Source:
* Begin *
Tomasi di Lampedusa narrates how, soon after Italy’s unification, the honest Piedmont’s official Chevalley [Piedmont, at that time an advanced region, unified Italy in 1861] was sent to implore the Sicilian Prince of Lampedusa [the author's great-grandfather and protagonist of the novel,] to represent Sicily in the new Italian Senate, “in order to remedy the state of material poverty, of blind and moral misery in which the Sicilian people find themselves, your own people!”

The Prince, smiling and inviting Chevalley to sit down with him on the sofa for a while, answered with the same words he had uttered with some English who, before Giuseppe Garibaldi conquered Palermo, were asking what all these Northern Italians, these Garibaldini, were doing in the South of Italy.

They are coming to teach us good manners – replied the Prince in English – but they won’t succeed, because we are gods.
* End *
Extracted data:
* Begin *
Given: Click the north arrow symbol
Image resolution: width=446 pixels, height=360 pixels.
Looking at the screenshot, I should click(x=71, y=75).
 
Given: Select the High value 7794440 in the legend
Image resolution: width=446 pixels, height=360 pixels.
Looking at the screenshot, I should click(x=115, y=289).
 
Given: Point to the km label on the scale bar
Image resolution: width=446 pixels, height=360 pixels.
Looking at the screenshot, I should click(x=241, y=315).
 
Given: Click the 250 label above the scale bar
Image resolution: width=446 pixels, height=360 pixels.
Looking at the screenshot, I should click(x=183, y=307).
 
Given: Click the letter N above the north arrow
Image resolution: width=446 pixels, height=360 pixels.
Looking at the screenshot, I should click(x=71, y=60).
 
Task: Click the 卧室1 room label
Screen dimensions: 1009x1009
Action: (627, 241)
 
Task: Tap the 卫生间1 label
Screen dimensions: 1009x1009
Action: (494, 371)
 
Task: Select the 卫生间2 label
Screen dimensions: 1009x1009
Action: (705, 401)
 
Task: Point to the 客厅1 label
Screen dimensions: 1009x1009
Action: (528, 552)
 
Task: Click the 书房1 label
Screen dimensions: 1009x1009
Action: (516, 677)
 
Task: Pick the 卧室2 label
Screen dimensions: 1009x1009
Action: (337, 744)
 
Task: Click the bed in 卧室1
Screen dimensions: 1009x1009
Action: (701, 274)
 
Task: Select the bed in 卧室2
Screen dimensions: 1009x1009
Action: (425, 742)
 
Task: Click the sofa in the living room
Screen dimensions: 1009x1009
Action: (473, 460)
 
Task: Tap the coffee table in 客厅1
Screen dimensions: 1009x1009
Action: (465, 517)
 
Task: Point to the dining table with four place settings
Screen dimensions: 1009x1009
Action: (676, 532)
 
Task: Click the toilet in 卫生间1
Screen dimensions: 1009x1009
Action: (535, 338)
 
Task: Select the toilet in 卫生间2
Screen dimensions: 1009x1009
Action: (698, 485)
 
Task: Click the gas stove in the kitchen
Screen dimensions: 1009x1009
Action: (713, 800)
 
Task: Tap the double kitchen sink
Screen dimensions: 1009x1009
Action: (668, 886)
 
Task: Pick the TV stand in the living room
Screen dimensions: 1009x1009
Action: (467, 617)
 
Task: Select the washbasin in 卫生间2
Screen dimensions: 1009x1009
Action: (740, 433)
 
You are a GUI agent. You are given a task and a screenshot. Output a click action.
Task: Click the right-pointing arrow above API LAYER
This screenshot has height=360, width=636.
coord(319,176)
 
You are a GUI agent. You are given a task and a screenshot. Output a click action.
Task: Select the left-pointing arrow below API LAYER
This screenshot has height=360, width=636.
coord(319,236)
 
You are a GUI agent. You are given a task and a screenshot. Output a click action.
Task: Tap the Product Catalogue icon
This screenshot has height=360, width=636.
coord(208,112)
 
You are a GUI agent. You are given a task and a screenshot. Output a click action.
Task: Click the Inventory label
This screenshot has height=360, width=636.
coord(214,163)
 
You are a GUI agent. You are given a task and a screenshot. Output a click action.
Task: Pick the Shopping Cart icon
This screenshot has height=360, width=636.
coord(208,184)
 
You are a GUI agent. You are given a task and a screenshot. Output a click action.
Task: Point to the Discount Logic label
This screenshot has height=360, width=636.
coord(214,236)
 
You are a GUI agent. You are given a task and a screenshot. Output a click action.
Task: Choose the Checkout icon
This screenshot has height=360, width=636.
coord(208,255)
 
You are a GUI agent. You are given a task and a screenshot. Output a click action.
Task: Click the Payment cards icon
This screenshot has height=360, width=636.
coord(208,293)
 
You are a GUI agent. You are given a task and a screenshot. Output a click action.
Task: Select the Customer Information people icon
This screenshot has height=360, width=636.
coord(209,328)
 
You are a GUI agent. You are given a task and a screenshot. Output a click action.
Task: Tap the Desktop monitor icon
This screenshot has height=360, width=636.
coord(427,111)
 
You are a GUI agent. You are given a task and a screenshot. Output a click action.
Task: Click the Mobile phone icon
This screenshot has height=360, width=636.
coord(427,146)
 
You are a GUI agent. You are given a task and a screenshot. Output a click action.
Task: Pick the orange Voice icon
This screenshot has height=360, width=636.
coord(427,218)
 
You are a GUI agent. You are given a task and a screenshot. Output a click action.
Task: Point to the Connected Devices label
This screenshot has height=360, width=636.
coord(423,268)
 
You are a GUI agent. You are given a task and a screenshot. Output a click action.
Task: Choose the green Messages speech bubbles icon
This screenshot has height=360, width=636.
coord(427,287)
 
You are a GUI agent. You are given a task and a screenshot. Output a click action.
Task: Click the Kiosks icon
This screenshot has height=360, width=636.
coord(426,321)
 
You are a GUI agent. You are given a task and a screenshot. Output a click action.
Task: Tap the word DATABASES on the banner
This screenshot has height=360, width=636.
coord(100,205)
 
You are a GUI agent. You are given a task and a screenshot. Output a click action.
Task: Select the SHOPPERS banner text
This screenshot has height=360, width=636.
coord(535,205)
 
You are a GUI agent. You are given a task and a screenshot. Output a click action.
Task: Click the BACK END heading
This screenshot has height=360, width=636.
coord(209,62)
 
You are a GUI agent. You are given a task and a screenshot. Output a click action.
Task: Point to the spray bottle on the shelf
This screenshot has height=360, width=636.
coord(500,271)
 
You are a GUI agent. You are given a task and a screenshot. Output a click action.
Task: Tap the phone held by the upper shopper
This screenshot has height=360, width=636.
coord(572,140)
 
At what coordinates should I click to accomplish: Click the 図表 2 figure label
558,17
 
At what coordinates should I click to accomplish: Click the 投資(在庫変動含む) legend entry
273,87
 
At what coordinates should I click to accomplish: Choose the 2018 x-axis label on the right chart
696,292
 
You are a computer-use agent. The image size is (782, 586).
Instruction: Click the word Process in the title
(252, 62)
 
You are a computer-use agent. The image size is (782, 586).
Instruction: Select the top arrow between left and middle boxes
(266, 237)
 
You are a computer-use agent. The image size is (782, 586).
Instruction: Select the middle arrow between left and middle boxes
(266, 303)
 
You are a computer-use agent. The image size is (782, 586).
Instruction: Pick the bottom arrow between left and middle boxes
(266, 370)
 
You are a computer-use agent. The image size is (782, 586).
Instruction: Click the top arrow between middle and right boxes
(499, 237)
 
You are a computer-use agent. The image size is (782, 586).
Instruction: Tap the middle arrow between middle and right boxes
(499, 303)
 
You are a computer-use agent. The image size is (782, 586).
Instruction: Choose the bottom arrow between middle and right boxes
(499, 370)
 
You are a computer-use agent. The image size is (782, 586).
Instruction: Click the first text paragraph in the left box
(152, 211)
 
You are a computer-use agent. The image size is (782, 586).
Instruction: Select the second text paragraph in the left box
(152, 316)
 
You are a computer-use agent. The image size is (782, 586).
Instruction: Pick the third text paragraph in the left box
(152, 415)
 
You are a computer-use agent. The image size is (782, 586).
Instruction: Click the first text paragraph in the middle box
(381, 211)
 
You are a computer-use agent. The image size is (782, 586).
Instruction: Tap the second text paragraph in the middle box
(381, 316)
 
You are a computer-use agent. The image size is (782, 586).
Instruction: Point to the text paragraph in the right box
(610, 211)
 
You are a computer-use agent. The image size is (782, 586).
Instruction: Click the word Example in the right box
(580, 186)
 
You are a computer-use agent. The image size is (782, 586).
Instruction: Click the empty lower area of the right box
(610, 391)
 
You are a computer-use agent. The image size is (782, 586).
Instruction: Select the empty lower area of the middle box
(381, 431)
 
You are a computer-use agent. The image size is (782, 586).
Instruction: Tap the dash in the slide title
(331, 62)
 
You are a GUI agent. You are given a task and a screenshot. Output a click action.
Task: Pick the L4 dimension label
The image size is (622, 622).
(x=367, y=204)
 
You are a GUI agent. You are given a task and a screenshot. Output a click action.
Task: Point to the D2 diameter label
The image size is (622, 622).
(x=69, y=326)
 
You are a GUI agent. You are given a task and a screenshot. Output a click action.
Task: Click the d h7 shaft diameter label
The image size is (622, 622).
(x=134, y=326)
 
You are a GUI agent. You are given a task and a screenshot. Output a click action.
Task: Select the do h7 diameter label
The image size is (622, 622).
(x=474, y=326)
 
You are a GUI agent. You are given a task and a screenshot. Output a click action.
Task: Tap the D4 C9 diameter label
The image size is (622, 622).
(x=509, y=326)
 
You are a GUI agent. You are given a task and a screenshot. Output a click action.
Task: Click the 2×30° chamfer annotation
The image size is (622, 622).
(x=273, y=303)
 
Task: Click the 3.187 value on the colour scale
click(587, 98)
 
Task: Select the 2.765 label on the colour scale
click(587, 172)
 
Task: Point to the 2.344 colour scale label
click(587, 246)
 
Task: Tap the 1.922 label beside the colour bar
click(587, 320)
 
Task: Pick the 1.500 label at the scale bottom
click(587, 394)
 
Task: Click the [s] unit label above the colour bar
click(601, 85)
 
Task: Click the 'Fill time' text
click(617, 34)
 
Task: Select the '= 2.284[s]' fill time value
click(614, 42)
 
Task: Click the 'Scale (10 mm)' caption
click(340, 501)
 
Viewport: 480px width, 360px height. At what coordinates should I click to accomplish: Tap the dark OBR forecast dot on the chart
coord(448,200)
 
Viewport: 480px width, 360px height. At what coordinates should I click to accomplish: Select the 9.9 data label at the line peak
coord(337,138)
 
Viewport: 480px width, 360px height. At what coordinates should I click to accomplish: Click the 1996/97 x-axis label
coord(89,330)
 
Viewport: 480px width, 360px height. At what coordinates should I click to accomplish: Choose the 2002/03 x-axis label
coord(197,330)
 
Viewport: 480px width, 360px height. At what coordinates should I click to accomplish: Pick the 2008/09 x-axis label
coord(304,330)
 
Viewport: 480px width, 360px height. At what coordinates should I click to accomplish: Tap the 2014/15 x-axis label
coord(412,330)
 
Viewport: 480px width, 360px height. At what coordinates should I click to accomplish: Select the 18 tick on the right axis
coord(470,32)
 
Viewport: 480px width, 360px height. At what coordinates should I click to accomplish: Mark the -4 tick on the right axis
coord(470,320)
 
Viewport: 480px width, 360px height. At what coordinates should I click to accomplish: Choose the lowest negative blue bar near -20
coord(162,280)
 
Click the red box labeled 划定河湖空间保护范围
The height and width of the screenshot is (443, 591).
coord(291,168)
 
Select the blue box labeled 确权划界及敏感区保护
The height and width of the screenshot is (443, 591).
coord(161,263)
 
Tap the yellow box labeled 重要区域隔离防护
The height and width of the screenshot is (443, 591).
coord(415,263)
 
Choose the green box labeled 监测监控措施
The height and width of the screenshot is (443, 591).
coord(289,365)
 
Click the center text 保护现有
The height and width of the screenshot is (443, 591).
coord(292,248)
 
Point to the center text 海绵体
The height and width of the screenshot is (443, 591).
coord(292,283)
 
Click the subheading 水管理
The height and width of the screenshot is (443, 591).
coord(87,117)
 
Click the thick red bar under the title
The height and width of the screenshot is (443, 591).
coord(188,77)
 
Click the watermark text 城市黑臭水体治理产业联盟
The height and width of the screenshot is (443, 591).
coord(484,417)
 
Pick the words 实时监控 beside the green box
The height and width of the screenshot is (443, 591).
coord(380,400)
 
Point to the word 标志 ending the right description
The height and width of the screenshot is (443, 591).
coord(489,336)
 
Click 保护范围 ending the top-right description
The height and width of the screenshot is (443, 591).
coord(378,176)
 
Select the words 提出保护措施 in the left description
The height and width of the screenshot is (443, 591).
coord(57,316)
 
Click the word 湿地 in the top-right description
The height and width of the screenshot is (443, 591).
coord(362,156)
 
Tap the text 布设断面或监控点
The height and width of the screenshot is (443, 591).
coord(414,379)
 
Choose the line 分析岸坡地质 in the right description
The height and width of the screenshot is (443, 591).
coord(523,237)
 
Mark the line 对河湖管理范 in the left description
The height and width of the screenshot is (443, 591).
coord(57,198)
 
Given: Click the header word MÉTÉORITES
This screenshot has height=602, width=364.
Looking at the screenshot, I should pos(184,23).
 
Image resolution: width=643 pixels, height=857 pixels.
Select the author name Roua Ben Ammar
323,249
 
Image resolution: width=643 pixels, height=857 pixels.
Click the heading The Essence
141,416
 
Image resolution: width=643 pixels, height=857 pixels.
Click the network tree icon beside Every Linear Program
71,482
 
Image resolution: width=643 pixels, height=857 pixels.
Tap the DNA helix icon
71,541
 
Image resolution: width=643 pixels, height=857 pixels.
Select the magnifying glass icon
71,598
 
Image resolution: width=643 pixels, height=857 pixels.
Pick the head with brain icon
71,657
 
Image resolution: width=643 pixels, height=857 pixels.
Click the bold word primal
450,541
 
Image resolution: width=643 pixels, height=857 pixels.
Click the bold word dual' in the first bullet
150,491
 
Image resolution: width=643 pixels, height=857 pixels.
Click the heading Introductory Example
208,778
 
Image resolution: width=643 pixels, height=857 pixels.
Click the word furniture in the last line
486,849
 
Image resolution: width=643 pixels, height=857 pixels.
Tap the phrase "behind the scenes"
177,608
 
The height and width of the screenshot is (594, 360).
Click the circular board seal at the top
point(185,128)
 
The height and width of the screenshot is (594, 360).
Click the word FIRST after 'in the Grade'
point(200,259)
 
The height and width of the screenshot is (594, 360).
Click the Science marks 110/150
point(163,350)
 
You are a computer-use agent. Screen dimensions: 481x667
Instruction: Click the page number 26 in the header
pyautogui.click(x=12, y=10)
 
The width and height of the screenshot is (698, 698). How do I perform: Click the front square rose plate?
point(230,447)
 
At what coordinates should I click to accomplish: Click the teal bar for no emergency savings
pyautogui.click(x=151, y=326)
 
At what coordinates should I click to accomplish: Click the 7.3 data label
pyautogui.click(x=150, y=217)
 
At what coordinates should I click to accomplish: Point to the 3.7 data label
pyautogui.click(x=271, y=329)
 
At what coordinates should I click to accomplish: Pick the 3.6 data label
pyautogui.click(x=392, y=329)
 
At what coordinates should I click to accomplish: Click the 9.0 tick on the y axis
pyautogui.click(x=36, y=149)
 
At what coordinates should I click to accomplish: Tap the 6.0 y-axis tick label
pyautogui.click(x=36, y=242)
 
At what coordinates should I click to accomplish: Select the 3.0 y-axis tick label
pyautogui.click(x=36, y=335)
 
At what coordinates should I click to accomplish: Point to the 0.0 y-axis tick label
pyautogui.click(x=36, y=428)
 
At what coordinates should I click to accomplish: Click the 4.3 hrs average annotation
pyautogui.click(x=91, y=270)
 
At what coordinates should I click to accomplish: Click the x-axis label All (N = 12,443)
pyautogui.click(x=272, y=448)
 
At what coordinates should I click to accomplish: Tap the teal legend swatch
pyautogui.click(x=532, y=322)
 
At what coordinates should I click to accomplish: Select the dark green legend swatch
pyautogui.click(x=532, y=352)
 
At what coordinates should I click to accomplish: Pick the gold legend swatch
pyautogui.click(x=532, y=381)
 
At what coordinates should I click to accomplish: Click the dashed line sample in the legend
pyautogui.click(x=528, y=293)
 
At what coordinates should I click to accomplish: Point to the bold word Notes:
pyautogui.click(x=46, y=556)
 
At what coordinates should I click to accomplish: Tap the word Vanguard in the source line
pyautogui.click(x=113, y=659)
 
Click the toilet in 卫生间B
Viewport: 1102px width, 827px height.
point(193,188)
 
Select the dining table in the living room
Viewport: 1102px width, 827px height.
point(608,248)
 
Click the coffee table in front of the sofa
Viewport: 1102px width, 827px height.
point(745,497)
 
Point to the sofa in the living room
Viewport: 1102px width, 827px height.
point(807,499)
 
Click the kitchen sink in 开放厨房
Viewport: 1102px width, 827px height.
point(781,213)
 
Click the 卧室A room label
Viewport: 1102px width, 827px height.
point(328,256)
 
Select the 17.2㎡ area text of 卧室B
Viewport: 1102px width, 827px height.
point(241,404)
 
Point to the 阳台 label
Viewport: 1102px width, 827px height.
* End *
Requirement 1:
List every place named in the passage about the Prince and Chevalley.
Requirement 2:
Summarize the passage about the Prince and Chevalley in two sentences.
The material was drawn from a different source than the passage about the Prince and Chevalley.

Output 1:
Italy
Piedmont
Sicily
Palermo
the South of Italy

Output 2:
Soon after Italy's unification, the Piedmontese official Chevalley was sent to ask the Sicilian Prince of Lampedusa to represent Sicily in the new Italian Senate, so as to remedy the poverty and misery of the Sicilian people. The Prince answered with the words he had once given some English people before Garibaldi conquered Palermo: the Northerners were coming to teach Sicilians good manners but would not succeed, "because we are gods."